Eis a essência da cidade “marilista”, a essência da cidade que queremos continuar construindo.

Ivanir Corgosinho é sociólogo.

NOTAS
[1] João Estevam dos Santos Filho, Crise do neoliberalismo tem levado à elevação de diversas crises a nível internacional. Ver Le Monde Diplomatique Brasil, edição 203. Junho de 2024. Disponível em https://diplomatique.org.br/crise-ordem-internacional-neoliberal.

[2] Diretora-gerente do FMI diz que é hora de fazer um mundo ‘mais sustentável e igualitário’ – https://epocanegocios.globo.com/Economia/noticia/2020/10/diretora-gerente-do-fmi-diz-que-e-hora-de-fazer-um-mundo-mais-sustentavel-e-igualitario.html

[3]Capitalismo pós-Covid. Artigo de Klaus Schwab, disponivel em https://www.ihu.unisinos.br/categorias/603696-capitalismo-pos-covid-artigo-de-klaus-schwab

[4] Governança global está parada no tempo e é preciso reformá-la, diz secretário-geral da ONU. Disponível em https://valor.globo.com/mundo/noticia/2023/09/19/governana-global-est-parada-no-tempo-e-preciso-reform-la-diz-secretrio-geral-da-onu.ghtml

[5]Ivanir Corgosinho: Um plano de governo social-desenvolvimentista. Disponível em https://www.zeprataeivanir.com.br/ivanir-cargosinho-um-plano-de-governo-social-desenvolvimentista/

[6] GARCIAS, Carlos Mello e BERNARDI, Jorge Luiz. As funções sociais da cidade, in Revista Direitos Fundamentais & Democracia. Curitiba – PR, volume 4, 2008..

[7] A Visão do Conselho Europeu de Urbanistas sobre as Cidades do séc. XXI. Conselho Europeu de Urbanistas (CEU), Lisboa, 20 de Novembro de 2003. Disponível em https://apu.pt/wp-content/uploads/2024/02/Nova-Carta-de-Atenas_2003_pt.pdf

[8] Carta Mundial do Direito à Cidade. V Fórum Social Mundial. Porto Alegre – Janeiro 2005. Diponível em https://www.right2city.org/wp-content/uploads/2019/09/A1.4_Carta-Mundial-do-Direito-%C3%A0-Cidade.pdf.

APÊNDICE
OS DEZ FUNDAMENTOS DA NOVA CARTA DE ATENAS

1. Uma cidade para todos — Deve estabelecer a inclusão das comunidades através da planificação espacial e medidas sociais e económicas que por si só devem combater o racismo, a criminalidade e a exclusão social.

- [INFORMAÇÕES FORNECIDAS]
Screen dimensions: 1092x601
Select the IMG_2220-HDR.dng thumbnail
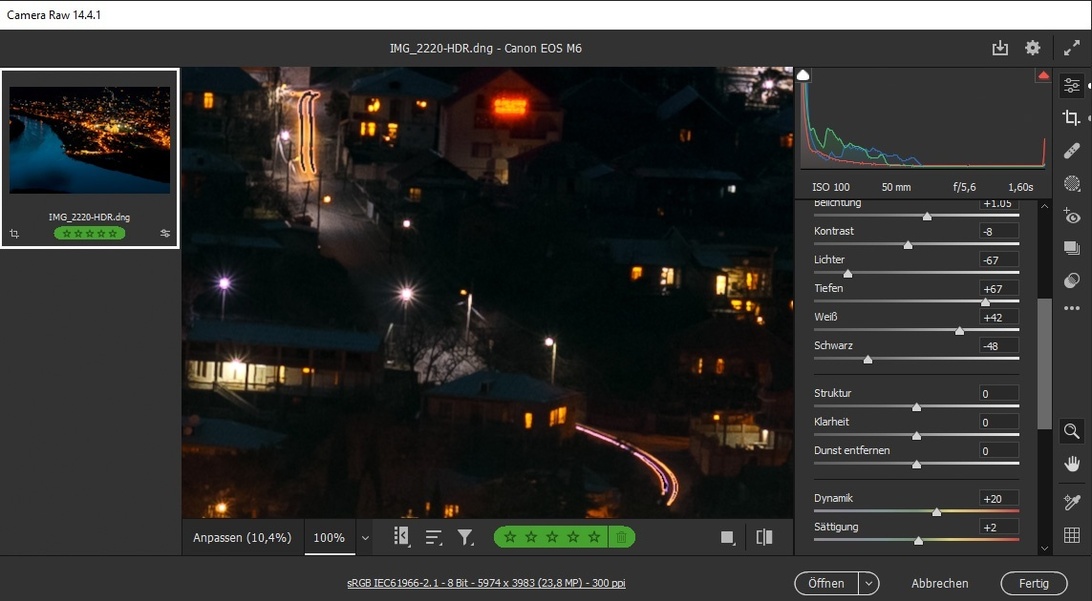(x=90, y=140)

- [ENUNCIADO 1]
No texto sobre a cidade “marilista”, quais males o primeiro fundamento da Nova Carta de Atenas afirma que as medidas devem combater?
- [ENUNCIADO 2]
Transcreva do texto sobre a cidade “marilista” o trecho que vai de “[8] Carta Mundial” até “a exclusão social.”.
- [ENUNCIADO 3]
Dê sequência ao texto sobre a cidade “marilista” a partir do ponto em que ele termina.

- [RESPOSTA ESCRITA 1]
O racismo, a criminalidade e a exclusão social.

- [RESPOSTA ESCRITA 2]
[8] Carta Mundial do Direito à Cidade. V Fórum Social Mundial. Porto Alegre – Janeiro 2005. Diponível em https://www.right2city.org/wp-content/uploads/2019/09/A1.4_Carta-Mundial-do-Direito-%C3%A0-Cidade.pdf.

APÊNDICE
OS DEZ FUNDAMENTOS DA NOVA CARTA DE ATENAS

1. Uma cidade para todos — Deve estabelecer a inclusão das comunidades através da planificação espacial e medidas sociais e económicas que por si só devem combater o racismo, a criminalidade e a exclusão social.

- [RESPOSTA ESCRITA 3]
2. Cidade participativa — Desde o quarteirão, o bairro, o distrito, o cidadão deve possuir espaços e meios de participação pública para a gestão urbana, ligados numa rede de ação local.

3. A cidade deve ser um refúgio — Ou seja, deve estar protegida por acordos internacionais. Deve ser um lugar adequado para proporcionar o bem-estar, a solidariedade entre as gerações, como também tomar medidas para combater os desastres naturais.

4. A cidade saudável — Obedecendo às normas da Organização Mundial de Saúde, melhorando as habitações, meio ambiente e com o planeamento sustentável, reduzir os níveis de poluição e conservar os recursos naturais.

5. A cidade produtiva — Que potencializa a competitividade, gerando postos de trabalho e pequenos negócios, fortalecendo a economia global e melhorando o nível dos cidadãos através da educação e a formação profissional.

6. A cidade inovadora — A cidade deve ser inovadora, utilizando tecnologias de informação e comunicação e permitindo o acesso dessas tecnologias a todos. Desta forma desenvolvendo redes policêntricas, cidades multifacetadas comprometidas com os processos de governo e gestão.

7. Cidade acessível — Outras das funções da cidade são os movimentos radicais e a acessibilidade que vinculam o planeamento estratégico de transporte de forma integrada, com isto melhora as interligações, o transporte público, ampliando as ruas livres e devolvendo os passeios aos transeuntes e não como meros locais para estacionamento de carros, e promovendo a caminhada e o uso da bicicleta.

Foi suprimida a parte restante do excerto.